(DIRECTIONS FOR THIS TASK) Your answer should be the line containing "This screenshot has height=1257, width=2434." and each line after it through the end of the data below, repeated exactly.

(DATA EXTRACT)

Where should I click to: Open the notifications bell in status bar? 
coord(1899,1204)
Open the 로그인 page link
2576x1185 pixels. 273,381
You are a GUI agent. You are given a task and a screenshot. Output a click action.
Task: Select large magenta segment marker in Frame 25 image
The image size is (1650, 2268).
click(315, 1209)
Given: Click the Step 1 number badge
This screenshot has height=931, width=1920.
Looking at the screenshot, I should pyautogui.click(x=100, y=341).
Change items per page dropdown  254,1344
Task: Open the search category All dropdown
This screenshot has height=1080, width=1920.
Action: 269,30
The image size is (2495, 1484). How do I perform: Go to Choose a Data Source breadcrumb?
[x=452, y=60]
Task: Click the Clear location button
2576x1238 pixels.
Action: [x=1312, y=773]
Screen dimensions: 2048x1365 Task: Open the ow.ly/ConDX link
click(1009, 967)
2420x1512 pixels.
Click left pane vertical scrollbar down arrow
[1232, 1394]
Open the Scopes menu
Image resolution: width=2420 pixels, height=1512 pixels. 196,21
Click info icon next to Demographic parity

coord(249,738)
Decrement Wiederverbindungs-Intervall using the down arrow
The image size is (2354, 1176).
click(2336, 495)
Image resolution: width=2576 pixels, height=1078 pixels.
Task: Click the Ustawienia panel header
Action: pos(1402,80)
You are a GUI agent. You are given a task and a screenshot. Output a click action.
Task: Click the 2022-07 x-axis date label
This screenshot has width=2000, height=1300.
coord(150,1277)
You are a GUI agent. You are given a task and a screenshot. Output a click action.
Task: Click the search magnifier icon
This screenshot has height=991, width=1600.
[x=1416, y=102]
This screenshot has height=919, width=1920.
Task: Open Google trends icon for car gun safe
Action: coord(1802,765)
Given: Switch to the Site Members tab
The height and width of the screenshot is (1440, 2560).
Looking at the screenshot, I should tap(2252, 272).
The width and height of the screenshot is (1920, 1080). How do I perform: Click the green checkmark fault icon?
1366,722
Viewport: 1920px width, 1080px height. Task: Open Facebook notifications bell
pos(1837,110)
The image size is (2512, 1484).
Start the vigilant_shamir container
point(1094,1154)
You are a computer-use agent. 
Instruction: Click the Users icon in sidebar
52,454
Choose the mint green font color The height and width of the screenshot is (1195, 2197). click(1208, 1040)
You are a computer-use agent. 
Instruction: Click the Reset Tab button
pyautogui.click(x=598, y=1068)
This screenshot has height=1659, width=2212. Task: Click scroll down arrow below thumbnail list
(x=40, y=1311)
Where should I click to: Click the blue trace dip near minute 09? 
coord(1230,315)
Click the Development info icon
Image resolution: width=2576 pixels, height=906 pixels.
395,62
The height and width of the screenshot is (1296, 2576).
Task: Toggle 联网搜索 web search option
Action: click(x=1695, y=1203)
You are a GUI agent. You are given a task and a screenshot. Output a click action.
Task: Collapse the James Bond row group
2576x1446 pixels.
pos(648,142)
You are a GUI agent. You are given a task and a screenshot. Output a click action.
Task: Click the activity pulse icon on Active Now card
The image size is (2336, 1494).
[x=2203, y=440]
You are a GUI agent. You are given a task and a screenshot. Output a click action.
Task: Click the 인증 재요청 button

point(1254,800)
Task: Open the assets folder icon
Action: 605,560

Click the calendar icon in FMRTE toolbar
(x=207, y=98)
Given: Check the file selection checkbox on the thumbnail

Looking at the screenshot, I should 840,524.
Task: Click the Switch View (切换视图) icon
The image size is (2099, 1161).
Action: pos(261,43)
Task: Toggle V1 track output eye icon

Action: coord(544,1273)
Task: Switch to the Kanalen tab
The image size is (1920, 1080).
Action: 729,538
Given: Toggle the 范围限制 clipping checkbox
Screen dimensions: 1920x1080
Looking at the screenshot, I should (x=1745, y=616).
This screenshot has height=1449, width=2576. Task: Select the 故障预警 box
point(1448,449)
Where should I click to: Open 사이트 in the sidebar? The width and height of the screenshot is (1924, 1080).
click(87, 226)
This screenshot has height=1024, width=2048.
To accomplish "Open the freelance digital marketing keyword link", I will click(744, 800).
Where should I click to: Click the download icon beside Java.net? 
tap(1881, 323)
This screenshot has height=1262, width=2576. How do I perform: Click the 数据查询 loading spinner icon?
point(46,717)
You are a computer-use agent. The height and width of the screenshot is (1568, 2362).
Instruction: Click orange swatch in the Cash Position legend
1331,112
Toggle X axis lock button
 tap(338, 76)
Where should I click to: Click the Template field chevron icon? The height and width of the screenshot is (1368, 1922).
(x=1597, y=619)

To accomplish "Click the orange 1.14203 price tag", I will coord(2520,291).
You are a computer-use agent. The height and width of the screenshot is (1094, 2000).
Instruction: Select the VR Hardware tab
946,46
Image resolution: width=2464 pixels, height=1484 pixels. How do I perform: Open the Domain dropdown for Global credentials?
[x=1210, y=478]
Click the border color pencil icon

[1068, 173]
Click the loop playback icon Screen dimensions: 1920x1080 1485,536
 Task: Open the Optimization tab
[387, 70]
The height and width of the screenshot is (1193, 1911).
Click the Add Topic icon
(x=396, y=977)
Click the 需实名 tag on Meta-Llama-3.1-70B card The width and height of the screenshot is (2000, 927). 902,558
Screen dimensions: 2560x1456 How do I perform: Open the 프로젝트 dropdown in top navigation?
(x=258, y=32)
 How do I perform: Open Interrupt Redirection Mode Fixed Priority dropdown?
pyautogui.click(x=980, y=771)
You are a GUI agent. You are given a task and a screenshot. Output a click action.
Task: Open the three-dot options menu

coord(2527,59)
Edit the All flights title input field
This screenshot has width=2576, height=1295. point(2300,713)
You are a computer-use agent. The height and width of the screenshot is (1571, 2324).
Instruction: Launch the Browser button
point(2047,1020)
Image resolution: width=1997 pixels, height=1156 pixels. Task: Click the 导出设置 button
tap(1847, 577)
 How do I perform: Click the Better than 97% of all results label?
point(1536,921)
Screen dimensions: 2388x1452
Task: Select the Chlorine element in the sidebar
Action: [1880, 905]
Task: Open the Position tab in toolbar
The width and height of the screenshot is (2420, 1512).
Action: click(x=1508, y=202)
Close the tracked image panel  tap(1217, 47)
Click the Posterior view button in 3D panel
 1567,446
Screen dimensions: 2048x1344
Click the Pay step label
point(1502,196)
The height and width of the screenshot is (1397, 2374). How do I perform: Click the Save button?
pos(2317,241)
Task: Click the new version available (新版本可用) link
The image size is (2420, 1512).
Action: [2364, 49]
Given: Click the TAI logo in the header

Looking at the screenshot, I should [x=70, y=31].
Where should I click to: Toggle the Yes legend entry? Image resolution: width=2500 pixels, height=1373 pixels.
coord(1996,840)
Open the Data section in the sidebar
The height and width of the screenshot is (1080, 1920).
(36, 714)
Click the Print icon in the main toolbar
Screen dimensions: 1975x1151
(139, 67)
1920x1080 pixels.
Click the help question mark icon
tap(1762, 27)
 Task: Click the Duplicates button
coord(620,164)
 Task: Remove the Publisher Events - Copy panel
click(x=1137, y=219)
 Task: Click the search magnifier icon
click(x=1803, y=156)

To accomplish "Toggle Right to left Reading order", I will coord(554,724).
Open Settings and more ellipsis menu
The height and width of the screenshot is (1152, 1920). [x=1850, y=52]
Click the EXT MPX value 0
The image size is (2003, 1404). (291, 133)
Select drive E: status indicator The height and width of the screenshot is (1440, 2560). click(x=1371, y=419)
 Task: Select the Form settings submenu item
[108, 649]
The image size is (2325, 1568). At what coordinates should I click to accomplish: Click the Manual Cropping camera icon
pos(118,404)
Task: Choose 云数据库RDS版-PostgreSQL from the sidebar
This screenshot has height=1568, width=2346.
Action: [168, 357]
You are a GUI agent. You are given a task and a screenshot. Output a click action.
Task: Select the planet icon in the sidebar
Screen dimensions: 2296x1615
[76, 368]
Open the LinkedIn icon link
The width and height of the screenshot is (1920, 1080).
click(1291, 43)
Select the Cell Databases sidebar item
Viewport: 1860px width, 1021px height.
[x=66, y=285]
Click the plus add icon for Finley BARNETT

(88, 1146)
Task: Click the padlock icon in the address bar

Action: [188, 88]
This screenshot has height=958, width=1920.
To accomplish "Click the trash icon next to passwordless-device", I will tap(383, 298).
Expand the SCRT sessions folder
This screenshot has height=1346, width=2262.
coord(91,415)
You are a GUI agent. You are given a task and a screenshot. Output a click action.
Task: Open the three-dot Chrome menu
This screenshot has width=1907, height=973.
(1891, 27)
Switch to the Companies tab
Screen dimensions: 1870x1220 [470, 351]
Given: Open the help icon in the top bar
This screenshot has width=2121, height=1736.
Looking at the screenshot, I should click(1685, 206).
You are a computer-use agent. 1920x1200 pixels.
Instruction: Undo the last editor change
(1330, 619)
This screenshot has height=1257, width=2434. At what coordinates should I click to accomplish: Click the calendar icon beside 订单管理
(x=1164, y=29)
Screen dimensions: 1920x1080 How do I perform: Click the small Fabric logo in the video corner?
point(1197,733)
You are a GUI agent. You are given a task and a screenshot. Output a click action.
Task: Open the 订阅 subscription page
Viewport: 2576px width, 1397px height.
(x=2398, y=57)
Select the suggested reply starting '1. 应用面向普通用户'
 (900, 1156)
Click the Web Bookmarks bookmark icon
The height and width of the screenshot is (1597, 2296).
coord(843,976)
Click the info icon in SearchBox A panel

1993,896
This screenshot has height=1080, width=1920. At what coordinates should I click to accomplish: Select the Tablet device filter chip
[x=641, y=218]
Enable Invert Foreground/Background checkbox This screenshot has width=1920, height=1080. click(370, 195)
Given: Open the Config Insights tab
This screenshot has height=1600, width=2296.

(FINISHED TASK)
This screenshot has height=1257, width=2434. At what coordinates should I click to accomplish: Click the calendar icon beside 订单管理
(x=1164, y=29)
Screen dimensions: 1920x1080 How do I perform: Click the small Fabric logo in the video corner?
point(1197,733)
You are a GUI agent. You are given a task and a screenshot. Output a click action.
Task: Open the 订阅 subscription page
Viewport: 2576px width, 1397px height.
(x=2398, y=57)
Select the suggested reply starting '1. 应用面向普通用户'
 (900, 1156)
Click the Web Bookmarks bookmark icon
The height and width of the screenshot is (1597, 2296).
coord(843,976)
Click the info icon in SearchBox A panel

1993,896
This screenshot has height=1080, width=1920. At what coordinates should I click to accomplish: Select the Tablet device filter chip
[x=641, y=218]
Enable Invert Foreground/Background checkbox This screenshot has width=1920, height=1080. click(370, 195)
Given: Open the Config Insights tab
This screenshot has height=1600, width=2296.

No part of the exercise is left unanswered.